To do this right, you're using row level locking e.g. SELECT FOR UPDATE/SKIP LOCKED [1], and hopefully you're already using idle_in_transaction_session_timeout to deal with total consumer failures. A properly designed queue in Postgres runs more-or-less in parallel, and supports (really fantastic features like) atomic row locks across all resources needed to serve the queue request.

If you need extremely long consumer timeouts, it's also totally fine to use RLLs in addition to state on the job itself.

[0] - https://www.crunchydata.com/blog/message-queuing-using-nativ... [1] - https://www.2ndquadrant.com/en/blog/what-is-select-skip-lock...

1 comments

Even that first link explicitly calls out MVCC table bloat with that strategy? Like, you can do it right (and I have no comment on your implementation in particular, let's assume for the sake of argument it's fantastic), but it's easy to write a right-looking solution with the property that innocuous-looking one-line changes cause major issues. I wouldn't want an average development team to pursue that approach without good reason, especially when the alternatives are so easy to do right.
The first link also calls out how to deal with said bloat. It’s part of administering a Postgres DB yourself (which may or may not be something a team should be doing).

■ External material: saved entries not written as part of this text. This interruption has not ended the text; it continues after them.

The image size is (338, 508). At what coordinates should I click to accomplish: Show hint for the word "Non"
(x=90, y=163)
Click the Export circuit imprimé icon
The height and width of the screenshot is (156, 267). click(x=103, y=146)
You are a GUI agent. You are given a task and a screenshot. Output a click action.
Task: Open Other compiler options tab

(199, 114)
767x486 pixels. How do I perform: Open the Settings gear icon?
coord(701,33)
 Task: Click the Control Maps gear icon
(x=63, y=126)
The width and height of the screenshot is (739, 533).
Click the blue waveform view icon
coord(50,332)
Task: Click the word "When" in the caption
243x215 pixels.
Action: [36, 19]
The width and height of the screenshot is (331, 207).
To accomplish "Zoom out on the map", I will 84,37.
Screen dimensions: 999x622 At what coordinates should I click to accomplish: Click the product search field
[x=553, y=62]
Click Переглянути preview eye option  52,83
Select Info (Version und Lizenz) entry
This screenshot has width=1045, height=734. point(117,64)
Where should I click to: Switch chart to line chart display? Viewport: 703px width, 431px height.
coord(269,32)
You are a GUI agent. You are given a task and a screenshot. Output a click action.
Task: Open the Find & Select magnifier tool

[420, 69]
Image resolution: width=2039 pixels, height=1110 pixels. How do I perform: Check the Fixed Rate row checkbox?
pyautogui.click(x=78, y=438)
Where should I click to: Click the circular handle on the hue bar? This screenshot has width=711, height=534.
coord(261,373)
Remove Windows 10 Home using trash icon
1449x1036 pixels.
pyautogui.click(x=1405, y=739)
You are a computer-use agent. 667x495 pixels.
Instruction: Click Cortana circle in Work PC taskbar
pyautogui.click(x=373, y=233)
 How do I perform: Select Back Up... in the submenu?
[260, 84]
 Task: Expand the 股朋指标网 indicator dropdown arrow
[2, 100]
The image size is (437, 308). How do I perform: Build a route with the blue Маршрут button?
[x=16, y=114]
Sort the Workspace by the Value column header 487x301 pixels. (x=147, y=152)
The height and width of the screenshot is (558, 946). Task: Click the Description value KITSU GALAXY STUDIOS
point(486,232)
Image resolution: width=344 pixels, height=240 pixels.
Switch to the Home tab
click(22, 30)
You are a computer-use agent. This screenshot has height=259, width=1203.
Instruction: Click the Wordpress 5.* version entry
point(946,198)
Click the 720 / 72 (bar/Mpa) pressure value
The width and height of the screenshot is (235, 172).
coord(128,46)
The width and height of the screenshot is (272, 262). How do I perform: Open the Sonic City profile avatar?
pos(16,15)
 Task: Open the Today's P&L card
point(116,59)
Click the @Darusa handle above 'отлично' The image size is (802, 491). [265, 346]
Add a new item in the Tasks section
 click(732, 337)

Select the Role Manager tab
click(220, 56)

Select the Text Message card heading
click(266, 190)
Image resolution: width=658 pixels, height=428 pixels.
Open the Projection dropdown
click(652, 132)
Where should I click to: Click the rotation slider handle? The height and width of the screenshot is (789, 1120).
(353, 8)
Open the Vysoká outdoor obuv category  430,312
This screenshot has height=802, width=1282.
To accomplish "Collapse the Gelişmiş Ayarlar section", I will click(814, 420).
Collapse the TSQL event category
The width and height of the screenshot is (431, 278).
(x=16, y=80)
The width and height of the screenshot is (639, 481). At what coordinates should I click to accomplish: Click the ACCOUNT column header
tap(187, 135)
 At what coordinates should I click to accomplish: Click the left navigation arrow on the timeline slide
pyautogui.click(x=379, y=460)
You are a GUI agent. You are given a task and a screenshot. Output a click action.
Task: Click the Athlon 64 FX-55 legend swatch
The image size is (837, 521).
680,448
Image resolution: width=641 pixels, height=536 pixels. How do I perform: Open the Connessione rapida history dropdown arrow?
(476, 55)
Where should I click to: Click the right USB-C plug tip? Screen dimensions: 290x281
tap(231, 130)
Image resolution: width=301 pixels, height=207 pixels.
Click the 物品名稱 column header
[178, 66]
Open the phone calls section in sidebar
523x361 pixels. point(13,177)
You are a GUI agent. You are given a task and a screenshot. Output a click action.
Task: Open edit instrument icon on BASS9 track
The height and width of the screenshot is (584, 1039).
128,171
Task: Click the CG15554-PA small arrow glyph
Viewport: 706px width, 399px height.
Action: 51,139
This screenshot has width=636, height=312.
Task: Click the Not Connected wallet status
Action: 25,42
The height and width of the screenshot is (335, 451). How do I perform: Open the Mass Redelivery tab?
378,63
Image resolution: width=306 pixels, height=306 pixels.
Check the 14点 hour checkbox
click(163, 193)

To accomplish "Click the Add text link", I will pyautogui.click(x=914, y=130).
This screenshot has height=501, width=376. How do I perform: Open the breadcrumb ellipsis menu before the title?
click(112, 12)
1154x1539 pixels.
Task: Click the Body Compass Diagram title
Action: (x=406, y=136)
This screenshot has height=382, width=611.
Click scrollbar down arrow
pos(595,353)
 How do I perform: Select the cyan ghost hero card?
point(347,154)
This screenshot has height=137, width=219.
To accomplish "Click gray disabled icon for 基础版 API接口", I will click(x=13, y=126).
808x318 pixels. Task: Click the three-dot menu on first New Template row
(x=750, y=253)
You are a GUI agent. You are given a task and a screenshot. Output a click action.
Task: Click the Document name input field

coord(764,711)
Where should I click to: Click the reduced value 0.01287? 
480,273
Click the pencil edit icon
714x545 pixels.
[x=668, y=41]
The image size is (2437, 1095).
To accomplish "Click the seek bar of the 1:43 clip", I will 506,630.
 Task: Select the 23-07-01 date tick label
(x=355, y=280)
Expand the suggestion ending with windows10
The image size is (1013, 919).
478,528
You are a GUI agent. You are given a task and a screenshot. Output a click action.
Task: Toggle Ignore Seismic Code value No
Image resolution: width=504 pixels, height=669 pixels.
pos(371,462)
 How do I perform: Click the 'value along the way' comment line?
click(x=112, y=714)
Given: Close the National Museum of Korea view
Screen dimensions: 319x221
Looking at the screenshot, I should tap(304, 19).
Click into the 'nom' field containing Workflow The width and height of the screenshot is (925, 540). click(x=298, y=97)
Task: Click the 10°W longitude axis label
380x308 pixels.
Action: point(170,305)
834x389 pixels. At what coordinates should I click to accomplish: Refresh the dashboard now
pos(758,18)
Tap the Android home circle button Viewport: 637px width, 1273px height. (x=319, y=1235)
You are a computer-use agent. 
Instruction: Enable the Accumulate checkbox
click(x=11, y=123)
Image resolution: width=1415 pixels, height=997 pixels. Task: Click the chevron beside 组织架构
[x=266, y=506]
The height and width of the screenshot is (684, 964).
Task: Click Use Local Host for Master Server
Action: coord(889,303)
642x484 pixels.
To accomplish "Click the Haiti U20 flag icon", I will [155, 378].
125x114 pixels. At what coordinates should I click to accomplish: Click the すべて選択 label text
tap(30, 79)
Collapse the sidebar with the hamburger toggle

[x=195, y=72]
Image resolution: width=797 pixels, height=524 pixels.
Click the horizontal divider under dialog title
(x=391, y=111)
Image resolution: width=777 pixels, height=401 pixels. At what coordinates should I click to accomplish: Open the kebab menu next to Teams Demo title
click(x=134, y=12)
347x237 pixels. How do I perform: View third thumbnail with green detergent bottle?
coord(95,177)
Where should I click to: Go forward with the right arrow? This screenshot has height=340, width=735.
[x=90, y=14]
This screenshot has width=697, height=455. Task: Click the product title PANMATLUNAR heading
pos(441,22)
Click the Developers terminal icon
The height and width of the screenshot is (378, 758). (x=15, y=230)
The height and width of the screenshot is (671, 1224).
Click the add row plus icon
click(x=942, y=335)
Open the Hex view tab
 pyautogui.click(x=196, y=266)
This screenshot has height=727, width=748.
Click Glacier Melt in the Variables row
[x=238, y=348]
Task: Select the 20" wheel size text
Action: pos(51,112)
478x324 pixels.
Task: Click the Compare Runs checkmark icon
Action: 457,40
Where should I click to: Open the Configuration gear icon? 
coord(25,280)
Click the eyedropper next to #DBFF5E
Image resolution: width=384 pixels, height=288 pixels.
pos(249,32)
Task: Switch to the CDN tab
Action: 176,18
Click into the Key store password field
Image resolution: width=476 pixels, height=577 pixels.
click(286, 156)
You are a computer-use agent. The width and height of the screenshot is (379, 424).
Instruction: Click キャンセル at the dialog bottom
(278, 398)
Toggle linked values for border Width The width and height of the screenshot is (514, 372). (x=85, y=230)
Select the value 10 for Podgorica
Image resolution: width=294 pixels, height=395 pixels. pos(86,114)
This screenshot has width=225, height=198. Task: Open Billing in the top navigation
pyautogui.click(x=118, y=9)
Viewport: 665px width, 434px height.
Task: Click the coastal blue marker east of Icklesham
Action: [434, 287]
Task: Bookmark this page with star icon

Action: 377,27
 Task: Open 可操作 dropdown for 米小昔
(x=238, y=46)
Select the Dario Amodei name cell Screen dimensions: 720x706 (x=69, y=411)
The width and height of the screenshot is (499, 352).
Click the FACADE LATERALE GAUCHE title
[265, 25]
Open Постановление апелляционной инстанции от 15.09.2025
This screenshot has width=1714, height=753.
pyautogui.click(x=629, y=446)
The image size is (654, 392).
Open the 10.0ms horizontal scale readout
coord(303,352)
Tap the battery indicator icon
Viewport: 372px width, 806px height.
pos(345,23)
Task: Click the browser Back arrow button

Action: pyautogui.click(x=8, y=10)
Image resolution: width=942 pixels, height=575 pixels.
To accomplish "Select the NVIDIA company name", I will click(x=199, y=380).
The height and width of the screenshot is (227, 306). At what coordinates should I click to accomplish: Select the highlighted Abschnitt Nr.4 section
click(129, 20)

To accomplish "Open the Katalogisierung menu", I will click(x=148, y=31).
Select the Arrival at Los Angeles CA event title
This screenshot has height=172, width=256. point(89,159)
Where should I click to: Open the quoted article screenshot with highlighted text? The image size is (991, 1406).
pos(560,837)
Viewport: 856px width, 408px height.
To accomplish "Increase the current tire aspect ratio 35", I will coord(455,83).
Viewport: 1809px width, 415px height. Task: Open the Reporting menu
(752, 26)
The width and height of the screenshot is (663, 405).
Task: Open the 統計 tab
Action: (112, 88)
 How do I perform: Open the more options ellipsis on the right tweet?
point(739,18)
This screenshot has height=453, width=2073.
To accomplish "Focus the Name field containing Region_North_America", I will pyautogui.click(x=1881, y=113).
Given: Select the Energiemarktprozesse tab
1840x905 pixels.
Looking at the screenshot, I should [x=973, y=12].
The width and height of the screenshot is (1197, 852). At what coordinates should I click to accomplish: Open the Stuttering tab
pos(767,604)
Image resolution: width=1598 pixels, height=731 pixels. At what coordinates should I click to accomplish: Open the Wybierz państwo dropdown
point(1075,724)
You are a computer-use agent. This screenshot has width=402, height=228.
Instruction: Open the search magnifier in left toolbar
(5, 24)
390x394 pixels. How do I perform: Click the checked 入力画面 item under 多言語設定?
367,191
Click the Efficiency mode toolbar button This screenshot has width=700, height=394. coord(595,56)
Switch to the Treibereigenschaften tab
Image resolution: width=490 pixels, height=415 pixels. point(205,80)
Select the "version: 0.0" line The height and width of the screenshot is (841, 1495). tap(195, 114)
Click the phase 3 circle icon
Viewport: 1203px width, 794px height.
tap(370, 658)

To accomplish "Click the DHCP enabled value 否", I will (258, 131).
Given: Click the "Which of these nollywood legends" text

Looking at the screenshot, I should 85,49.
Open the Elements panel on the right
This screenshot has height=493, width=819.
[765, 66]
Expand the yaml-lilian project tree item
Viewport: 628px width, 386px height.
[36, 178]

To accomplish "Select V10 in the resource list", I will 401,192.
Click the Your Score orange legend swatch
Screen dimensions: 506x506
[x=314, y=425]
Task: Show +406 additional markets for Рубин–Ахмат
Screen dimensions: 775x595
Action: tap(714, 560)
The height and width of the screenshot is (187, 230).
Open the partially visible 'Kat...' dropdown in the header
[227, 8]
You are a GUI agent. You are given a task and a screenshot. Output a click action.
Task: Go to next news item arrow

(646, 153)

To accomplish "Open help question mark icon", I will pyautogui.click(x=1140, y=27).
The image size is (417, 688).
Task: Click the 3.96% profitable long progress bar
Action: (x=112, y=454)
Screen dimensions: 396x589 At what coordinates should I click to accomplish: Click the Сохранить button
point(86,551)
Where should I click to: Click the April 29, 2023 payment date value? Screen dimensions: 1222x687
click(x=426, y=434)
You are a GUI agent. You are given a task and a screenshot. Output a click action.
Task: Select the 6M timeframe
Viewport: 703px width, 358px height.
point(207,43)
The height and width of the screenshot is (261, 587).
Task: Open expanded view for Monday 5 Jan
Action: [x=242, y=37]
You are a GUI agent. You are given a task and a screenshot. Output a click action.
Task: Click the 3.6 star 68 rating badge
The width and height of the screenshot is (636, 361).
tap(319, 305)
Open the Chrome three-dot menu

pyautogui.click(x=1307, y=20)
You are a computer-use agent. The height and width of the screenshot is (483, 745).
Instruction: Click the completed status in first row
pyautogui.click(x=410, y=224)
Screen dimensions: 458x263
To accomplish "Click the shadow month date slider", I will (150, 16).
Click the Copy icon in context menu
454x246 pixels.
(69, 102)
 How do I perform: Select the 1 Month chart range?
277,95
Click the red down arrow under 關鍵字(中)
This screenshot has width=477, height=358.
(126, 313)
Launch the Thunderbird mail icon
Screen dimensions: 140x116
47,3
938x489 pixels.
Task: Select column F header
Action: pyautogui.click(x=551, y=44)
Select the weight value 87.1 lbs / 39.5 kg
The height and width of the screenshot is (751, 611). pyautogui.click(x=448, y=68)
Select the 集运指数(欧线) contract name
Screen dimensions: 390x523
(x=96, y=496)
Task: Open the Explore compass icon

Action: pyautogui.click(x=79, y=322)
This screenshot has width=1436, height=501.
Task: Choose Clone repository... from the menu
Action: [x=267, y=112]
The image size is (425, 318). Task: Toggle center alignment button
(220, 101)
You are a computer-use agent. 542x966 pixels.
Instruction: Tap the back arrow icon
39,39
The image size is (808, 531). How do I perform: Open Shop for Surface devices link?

> I wouldn't want an average development team to pursue that approach without good reason, especially when the alternatives are so easy to do right.

Agreed. Good reasons I’ve had in the past are:

- wanting transactional guarantees across your DB data and queue (which you don’t get if your queue is external)

- not wanting to add more stack complexity (this has been an issue when you have to support on-prem deployments that you aren’t allowed to interact with).

I’m sure there are others.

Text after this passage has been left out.